I am getting OOM on one node of a 2-node Weblogic cluster when coherence tries to replicate cache data.
I am unable to insert images, so ...
Please download zip containing screenshots and config files from the link below: (Ignore the browser error -> Click on the download link at the top-left)
List of files:
3 screenshots of MAT (Memory Analyser tool)
2 coherence config files
WebLogic Server Version: 10.3.3.0
Can you please share with us the JVM arguments used in the Coherence nodes?
Also, can you provide the average of data that is handled (intended) to store in Coherence?
My guess is that you're not reclaiming appropriately the entries when they became unused, and so, they won't fit in the heap space.
Finally, are you using J9 as the JVM? Is this a AIX platform?
weblogic 17118 17034 12 04:55 ? 00:06:19 /apps/sw/oracle/mw/jrockit-x64/bin/java -jrockit -Xms6g -Xmx6g -Dweblogic.Name=HWP-NGI-1 -Djava.security.policy=/apps/sw/oracle/mw/app_18.104.22.168/wlserver_10.3/server/lib/weblogic.policy -Dweblogic.ProductionModeEnabled=true -Xmanagement:ssl=false,authenticate=false,port=7099 -Dweblogic.nodemanager.ServiceEnabled=true -Dweblogic.security.SSL.ignoreHostnameVerification=true -Dweblogic.ReverseDNSAllowed=false -Dweblogic.Stdout=/logs/servers/HWP-NGI-1/HWP-NGI-1.out -Djava.util.logging.config.file=gs_logging.properties -da -Dplatform.home=/apps/sw/oracle/mw/app_22.214.171.124/wlserver_10.3 -Dwls.home=/apps/sw/oracle/mw/app_126.96.36.199/wlserver_10.3/server -Dweblogic.home=/apps/sw/oracle/mw/app_188.8.131.52/wlserver_10.3/server -Ddomain.home=/apps/services/mw/HIAS-WLS-PAT -Dcommon.components.home=/apps/sw/oracle/mw/app_184.108.40.206/oracle_common -Djrf.version=11.1.1 -Djrockit.optfile=/apps/sw/oracle/mw/app_220.127.116.11/oracle_common/modules/oracle.jrf_11.1.1/jrocket_optfile.txt
See more screenshots (you need to unzip)
Object cached to coherence - ScheduledSegment. This is a huge list (> 3 million), but pushed to coherence as a batch (average 100 objects in a batch)

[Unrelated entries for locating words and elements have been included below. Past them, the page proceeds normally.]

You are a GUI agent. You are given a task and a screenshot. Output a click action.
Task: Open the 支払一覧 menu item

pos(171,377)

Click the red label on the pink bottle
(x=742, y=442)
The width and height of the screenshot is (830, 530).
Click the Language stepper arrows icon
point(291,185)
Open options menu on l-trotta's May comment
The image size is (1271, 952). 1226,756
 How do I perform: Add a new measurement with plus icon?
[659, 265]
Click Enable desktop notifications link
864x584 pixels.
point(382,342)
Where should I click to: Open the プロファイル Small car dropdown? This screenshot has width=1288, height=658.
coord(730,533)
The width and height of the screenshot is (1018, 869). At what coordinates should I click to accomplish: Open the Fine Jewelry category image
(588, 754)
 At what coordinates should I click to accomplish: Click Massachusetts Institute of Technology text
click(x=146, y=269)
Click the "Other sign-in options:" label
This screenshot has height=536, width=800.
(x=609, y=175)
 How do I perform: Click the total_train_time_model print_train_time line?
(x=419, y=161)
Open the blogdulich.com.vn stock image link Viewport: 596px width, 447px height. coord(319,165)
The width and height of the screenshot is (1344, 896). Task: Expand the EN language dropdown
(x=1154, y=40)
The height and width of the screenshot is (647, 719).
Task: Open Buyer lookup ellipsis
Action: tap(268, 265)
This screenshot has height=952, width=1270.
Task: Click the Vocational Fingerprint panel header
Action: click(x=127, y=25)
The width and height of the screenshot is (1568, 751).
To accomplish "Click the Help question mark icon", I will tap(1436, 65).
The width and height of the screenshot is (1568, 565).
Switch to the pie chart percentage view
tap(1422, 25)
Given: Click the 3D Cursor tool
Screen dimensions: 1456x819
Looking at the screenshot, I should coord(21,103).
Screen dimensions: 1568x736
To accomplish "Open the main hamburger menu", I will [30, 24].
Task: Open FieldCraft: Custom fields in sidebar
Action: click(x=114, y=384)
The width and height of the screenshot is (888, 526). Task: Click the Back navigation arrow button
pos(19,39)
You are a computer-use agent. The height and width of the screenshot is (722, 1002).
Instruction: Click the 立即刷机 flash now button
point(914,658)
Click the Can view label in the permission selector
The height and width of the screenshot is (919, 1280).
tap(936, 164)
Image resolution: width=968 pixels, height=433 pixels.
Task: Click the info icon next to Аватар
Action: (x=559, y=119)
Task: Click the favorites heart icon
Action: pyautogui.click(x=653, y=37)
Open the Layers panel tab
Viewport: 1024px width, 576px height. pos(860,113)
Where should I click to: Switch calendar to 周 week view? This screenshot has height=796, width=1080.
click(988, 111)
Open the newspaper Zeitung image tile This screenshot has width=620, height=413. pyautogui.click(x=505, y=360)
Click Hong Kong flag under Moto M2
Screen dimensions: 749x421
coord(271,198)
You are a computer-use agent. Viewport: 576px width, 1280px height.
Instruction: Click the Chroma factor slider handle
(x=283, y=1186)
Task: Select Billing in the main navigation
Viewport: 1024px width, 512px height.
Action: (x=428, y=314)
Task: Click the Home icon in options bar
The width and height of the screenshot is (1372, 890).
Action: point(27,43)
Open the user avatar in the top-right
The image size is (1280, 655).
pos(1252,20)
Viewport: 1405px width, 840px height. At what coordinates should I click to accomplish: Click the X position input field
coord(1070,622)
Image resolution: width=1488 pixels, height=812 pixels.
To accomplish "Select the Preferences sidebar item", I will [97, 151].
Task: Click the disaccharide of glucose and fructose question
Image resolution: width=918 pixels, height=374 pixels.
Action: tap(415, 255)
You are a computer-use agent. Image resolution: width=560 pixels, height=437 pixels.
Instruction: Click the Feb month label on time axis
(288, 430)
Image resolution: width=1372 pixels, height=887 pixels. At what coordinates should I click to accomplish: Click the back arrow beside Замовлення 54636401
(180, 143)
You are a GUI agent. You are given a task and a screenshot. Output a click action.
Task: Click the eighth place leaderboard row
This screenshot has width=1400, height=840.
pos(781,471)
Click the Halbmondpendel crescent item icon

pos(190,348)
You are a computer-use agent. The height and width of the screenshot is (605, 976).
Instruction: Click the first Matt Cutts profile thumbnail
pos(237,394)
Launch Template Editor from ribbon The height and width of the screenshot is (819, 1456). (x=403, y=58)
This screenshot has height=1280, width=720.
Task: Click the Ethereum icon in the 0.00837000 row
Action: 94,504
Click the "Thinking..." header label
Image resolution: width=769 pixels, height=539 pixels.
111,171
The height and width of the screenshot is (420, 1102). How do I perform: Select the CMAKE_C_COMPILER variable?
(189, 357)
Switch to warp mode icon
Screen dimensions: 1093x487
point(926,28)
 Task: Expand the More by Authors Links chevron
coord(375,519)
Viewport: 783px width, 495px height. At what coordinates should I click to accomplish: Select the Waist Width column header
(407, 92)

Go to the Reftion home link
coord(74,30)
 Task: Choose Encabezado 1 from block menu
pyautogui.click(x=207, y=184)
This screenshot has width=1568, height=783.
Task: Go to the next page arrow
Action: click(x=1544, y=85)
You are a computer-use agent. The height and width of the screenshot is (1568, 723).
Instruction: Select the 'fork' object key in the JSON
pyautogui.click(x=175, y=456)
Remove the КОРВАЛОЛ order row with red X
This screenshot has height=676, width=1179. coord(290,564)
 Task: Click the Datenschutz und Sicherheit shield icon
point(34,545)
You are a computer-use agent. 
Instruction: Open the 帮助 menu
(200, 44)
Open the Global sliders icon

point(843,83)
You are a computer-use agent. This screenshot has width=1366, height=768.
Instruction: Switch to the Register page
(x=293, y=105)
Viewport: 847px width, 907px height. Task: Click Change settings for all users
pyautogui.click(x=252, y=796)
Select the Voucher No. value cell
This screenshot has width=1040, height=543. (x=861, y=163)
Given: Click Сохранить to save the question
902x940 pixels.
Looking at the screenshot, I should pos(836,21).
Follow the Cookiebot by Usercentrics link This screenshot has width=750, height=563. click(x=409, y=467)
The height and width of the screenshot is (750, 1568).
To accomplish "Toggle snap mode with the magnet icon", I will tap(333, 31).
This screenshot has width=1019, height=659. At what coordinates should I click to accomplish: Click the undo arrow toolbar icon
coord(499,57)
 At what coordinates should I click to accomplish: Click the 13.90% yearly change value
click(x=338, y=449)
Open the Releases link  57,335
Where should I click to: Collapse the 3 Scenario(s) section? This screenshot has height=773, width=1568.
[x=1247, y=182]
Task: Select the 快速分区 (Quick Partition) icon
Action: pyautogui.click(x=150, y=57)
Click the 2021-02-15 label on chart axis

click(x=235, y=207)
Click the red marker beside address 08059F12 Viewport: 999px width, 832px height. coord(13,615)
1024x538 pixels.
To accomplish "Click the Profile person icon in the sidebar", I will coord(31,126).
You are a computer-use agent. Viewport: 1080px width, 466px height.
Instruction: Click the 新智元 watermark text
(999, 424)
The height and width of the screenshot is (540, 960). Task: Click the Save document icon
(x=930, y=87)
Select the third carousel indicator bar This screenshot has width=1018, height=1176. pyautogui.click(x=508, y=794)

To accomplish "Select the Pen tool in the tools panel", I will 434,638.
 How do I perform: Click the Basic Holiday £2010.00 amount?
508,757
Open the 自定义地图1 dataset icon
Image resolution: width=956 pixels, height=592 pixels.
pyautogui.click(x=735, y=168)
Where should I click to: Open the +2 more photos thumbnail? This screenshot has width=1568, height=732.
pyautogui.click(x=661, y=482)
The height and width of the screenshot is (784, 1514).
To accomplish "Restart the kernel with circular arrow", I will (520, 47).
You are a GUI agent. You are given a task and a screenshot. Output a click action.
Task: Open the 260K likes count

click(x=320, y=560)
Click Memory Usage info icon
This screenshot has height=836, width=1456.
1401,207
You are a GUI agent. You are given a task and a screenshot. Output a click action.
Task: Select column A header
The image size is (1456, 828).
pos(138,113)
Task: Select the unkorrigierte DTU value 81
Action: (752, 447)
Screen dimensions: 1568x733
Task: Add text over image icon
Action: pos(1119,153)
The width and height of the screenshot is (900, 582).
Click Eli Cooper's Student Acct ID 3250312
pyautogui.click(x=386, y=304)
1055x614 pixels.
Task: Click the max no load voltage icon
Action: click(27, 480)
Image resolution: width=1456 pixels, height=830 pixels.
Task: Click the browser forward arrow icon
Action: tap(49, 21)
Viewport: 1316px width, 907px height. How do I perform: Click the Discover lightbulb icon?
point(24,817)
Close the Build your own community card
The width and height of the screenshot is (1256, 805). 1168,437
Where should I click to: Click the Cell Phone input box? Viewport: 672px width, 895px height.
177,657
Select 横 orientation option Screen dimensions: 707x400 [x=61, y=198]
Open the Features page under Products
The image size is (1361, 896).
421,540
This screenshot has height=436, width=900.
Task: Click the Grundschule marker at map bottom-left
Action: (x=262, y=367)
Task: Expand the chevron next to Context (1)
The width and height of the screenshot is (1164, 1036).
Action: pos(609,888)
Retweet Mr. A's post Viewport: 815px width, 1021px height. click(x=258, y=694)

JVM - jRockit JDK 1.6.0_26
OS Platform - Linux CentOS 5.6 (Same kernel as Red Hat Enterprise 5.6)
Based on your response, I made a few calculations, considering:
- 6GB of Heap per Node
- 1.5KB of each entry size (an average from my experience with entities in the market)
Each Heap should be able to handle ~4M entries at maximum. So there are two scenarios to consider:
1) Your cache scheme is based on partitioning: your total store capacity should be 12GB since you have two nodes. In this case, you can suffering from bad GC configuration. An heap dump could help us to better assist you.
2) Your cache scheme is based on replication: your total store capacity should be 6GB since each entry is replicated for each node. In this case, check your caches's size to investigate if you are not storing more than 4M entries.